●『響け!ユーフォニアム2』、第11回。高坂の滝先生への感情についいての問題は、一応、今回をもって区切りがついたという感じなのだろう。田中先輩問題に比べるとずいぶんあっさりした感じだけど、
黄前の猫被りガードは完全にダダ漏れ状態で、もはや、内省がそのまま台詞になってしまっているレベルにまで緩んでいる(駅前の信号のところに、加藤、川島と三人でいる場面での高坂についての台詞)。そして、相変わらず人の心を深くまでえぐる、サディスティックな、言わなくてもいい一言を言う。高坂「滝先生、奥さんのこと大好きだよね…」。黄前「…だって、結婚するくらいだもん」。ここでダメ押し的に「結婚」を強調する必要などないはずなのに、これはあきらかに、怒って自分を無視していた、そして滝先生の奥さんについて「黄前から聞いた」と嘘をついて黄前の印象を悪くした、高坂への報復の一言だと思う。これより前の大吉山の場面で黄前は、「もう奥さん、いないんだよ」「わたし、応援してるよ」と、さも味方であるようなことを強調しておいて、ここでは「結婚するくらいだもん」と、「結婚」を強調して針で刺してくる意地悪さ。でも、この意地悪さのおかげで、この場面が、よくあるきれいな場面で終らない含みを得る。

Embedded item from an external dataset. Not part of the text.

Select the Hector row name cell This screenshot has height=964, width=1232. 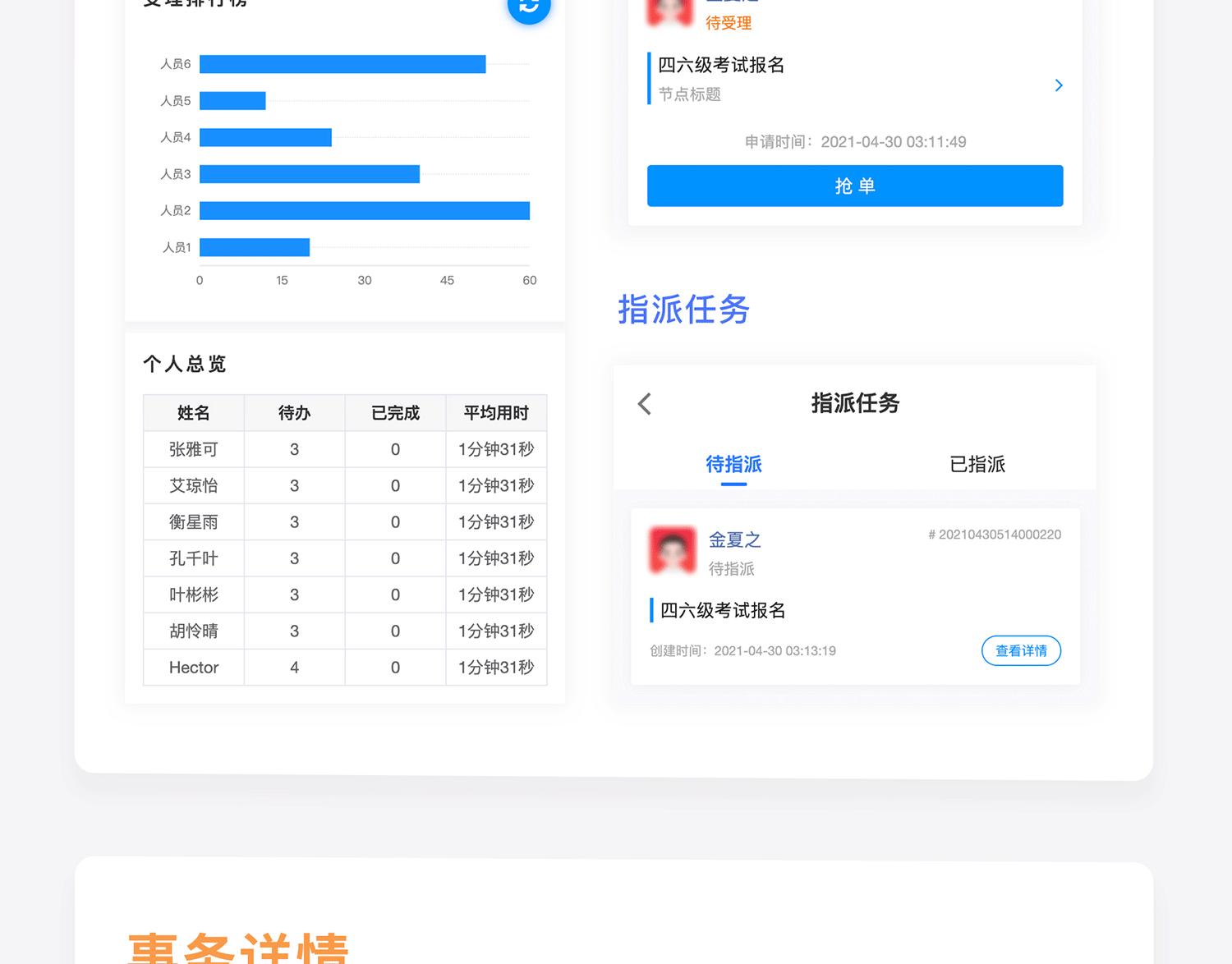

一方、高坂の方も、大吉山に登ってゆく場面で、黄前には行き先を知らせないまま、自分だけはちゃっかり寒くないようなもこもこしたセーターを着てきて、行き先を知らない黄前が薄着で来て、寒い思いをしてざまあみろ、みたいな意地悪さがある(ここでの黄前の私服のダサさがとても黄前っぽくてすばらしい)。
こうして、「小さな意地悪」を交換することで、怒りやもやもやといった、自分ではコントロールできない感情を解消して、関係を修復する。この二人は、そういうことが可能な関係である、と。このような、とても繊細で絶妙な描写の積み重ねで、この作品はできている。